■ Try it ■
From the line with "1366x630 pixels. Task: Launch" to the line with "Task: Click the Disable", retype every line exactly, including those two, and leave out the rest of the data below.

■ Pixel coordinate grounding data ■
_ _ _ _ _
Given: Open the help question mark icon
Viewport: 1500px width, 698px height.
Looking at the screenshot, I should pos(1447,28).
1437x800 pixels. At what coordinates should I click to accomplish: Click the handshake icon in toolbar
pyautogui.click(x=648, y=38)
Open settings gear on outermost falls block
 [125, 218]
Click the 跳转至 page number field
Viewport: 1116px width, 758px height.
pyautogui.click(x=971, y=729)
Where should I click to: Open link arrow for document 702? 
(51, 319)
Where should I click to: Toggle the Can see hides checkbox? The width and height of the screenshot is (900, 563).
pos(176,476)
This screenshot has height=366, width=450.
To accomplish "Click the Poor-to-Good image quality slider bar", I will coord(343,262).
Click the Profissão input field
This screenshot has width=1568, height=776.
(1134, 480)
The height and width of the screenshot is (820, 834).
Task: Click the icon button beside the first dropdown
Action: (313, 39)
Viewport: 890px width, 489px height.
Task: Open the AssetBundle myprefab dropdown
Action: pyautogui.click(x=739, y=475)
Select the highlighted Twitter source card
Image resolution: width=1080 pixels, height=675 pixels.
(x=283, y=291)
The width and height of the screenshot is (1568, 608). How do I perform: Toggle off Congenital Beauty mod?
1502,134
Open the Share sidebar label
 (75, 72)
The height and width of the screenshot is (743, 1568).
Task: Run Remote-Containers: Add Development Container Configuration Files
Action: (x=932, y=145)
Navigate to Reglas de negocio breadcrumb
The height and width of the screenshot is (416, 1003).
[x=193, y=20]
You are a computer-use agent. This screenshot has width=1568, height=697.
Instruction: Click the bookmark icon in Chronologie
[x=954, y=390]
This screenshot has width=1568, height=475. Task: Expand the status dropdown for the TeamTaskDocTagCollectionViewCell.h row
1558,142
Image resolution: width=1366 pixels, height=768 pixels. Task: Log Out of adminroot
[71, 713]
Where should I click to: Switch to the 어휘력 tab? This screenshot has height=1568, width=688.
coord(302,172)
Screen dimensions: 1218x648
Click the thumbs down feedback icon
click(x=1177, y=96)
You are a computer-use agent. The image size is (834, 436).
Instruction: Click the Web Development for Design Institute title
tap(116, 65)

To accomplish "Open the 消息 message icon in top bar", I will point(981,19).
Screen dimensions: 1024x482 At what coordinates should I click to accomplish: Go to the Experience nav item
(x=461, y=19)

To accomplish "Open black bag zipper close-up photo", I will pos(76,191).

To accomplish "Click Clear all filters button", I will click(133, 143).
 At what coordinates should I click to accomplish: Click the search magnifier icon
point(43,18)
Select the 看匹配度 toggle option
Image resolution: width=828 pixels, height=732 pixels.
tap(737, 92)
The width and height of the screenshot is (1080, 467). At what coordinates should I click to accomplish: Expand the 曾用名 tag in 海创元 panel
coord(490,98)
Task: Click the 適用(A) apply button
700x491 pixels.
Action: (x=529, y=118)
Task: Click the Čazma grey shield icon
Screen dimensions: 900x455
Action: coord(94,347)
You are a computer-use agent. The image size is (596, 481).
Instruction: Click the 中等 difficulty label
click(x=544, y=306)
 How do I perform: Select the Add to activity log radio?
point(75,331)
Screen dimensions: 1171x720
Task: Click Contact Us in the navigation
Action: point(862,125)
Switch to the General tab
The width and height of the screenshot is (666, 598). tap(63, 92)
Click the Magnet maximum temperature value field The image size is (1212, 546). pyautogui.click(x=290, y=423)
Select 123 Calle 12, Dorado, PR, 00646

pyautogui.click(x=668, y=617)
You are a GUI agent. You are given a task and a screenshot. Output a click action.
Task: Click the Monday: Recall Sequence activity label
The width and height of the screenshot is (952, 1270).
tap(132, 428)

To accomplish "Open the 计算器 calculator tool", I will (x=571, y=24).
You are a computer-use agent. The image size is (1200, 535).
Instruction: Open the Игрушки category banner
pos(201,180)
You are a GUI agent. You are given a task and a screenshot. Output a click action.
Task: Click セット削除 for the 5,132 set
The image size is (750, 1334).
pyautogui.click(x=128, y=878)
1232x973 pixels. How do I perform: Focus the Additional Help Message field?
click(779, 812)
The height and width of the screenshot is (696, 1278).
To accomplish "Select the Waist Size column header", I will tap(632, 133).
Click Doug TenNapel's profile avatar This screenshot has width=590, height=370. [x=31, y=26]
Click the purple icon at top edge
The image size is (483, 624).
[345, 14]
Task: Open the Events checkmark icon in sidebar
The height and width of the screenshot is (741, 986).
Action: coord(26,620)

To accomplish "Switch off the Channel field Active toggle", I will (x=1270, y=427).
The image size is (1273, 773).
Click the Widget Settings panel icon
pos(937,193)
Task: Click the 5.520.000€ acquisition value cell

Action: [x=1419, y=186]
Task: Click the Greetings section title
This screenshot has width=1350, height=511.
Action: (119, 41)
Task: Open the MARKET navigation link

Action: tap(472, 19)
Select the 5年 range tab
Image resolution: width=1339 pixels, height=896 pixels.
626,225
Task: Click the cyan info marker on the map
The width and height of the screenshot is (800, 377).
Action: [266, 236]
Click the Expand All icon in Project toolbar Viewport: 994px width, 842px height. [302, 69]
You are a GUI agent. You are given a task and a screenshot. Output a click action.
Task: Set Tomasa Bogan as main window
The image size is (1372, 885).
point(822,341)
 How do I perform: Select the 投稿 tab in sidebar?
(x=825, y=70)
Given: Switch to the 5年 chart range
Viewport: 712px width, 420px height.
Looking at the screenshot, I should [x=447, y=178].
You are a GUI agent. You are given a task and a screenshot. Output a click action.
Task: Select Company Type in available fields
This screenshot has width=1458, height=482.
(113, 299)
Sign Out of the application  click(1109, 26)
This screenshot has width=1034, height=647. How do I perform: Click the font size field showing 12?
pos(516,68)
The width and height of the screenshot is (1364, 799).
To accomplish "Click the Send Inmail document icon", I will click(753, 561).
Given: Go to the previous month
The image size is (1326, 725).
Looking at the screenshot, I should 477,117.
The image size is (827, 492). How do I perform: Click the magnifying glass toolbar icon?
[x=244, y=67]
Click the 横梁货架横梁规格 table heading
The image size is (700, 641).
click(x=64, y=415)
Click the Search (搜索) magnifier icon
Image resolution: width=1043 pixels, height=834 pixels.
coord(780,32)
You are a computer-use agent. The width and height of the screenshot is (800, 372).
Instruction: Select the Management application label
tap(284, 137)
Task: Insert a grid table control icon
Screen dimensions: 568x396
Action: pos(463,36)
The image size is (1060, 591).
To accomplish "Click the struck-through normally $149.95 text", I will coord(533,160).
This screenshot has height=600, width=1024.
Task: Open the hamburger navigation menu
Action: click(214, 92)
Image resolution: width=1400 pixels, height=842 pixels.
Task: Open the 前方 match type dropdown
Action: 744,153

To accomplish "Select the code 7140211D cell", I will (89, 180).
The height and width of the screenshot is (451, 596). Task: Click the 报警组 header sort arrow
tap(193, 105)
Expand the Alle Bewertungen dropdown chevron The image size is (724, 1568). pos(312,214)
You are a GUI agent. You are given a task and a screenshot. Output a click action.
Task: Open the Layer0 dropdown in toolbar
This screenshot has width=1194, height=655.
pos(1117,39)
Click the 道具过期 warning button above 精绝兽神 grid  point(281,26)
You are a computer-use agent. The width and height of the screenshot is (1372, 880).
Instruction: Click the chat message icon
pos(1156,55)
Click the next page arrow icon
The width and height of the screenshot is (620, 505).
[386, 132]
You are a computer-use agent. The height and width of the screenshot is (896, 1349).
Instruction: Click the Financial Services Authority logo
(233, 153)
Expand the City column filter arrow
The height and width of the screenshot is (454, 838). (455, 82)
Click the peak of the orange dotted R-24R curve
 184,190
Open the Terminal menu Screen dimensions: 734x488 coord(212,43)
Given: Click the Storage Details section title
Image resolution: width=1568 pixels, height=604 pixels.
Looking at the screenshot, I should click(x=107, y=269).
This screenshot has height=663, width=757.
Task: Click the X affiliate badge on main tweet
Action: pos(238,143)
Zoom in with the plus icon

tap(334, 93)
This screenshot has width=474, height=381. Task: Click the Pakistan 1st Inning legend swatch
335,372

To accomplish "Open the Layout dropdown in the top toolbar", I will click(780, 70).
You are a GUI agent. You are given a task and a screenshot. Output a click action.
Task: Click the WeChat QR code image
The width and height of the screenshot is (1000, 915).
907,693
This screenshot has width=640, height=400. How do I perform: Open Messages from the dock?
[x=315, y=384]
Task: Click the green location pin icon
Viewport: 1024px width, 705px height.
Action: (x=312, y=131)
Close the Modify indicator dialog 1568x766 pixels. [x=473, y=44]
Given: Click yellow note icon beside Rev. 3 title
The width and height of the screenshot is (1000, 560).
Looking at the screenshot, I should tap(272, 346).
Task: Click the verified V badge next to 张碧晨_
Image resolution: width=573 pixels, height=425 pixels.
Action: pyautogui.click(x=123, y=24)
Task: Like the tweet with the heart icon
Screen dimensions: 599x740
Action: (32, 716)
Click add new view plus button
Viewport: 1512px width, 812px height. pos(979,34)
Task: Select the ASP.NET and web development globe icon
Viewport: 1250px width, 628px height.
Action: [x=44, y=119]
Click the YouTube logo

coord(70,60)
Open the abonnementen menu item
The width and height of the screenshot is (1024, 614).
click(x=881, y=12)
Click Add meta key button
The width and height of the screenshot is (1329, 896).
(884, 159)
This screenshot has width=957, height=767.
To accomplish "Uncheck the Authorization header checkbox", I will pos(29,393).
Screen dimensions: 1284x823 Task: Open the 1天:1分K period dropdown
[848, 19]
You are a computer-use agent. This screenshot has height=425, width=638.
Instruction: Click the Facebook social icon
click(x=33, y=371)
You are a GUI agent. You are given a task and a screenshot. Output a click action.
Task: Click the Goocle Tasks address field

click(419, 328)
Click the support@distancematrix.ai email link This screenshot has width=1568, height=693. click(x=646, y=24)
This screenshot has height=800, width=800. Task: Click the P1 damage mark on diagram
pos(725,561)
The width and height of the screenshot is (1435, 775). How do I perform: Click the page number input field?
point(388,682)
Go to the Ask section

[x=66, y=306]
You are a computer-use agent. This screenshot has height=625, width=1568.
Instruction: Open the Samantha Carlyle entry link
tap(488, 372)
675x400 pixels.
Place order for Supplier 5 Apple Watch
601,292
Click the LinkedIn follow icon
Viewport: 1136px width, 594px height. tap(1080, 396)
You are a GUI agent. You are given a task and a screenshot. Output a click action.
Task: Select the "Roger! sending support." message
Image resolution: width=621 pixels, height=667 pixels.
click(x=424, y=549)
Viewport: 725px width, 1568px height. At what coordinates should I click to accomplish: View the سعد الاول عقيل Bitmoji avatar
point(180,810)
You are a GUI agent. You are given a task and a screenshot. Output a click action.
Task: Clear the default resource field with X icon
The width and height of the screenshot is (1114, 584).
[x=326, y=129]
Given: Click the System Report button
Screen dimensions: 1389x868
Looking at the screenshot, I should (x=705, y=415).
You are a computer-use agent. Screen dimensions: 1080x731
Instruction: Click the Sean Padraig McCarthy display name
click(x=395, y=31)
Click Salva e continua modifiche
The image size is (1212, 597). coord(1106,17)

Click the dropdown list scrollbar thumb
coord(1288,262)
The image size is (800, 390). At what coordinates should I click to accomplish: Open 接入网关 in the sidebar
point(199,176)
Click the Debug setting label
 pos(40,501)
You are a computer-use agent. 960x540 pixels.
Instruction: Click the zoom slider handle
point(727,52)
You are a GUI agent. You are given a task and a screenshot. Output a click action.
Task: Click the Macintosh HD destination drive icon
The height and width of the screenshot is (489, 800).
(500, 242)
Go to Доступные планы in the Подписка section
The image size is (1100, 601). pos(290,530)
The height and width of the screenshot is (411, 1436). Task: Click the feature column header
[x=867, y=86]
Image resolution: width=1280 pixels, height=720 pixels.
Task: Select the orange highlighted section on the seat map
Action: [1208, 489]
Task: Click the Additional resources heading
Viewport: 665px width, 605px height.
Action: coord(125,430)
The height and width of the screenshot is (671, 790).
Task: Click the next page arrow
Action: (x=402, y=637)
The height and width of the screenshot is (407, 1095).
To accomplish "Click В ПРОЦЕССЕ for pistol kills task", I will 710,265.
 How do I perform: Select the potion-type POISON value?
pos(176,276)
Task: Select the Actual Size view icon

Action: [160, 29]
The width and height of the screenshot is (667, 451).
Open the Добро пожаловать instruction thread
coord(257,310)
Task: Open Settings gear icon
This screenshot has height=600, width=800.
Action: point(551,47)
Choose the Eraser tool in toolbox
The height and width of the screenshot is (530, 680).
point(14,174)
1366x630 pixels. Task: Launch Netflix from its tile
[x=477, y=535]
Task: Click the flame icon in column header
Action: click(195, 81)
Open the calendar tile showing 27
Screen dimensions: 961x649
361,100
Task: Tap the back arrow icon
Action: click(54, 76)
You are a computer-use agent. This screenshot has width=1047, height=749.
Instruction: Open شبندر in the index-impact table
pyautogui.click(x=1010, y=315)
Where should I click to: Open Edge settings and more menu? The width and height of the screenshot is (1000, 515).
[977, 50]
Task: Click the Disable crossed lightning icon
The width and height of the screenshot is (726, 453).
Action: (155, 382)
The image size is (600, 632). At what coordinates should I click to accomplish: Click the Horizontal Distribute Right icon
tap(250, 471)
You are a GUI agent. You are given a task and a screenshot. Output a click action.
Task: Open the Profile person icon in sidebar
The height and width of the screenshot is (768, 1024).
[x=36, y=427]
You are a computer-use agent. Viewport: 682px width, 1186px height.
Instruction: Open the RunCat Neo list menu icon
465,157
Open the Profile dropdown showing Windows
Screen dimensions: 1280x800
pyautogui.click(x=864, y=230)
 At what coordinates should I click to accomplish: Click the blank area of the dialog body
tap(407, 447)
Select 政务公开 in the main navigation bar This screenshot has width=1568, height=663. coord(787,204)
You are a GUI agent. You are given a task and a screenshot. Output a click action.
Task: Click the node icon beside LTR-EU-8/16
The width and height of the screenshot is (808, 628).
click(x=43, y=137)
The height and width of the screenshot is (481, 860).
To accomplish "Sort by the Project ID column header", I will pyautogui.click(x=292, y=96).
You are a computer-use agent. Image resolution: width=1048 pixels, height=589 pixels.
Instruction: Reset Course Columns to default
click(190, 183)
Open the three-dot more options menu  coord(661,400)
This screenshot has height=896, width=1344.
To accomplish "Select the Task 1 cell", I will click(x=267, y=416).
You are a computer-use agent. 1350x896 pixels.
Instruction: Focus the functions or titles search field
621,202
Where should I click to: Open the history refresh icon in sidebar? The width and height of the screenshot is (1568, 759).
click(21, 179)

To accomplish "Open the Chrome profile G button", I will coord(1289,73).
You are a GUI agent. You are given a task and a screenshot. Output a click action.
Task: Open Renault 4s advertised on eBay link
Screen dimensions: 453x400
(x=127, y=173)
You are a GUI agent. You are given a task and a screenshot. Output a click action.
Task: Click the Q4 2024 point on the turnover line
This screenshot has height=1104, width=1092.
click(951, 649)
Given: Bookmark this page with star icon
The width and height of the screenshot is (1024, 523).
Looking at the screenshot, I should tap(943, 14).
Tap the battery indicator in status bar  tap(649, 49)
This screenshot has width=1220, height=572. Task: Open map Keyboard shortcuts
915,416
_ _ _ _ _
■ Your solution ■
1366x630 pixels. Task: Launch Netflix from its tile
[x=477, y=535]
Task: Click the flame icon in column header
Action: click(195, 81)
Open the calendar tile showing 27
Screen dimensions: 961x649
361,100
Task: Tap the back arrow icon
Action: click(54, 76)
You are a computer-use agent. This screenshot has width=1047, height=749.
Instruction: Open شبندر in the index-impact table
pyautogui.click(x=1010, y=315)
Where should I click to: Open Edge settings and more menu? The width and height of the screenshot is (1000, 515).
[977, 50]
Task: Click the Disable crossed lightning icon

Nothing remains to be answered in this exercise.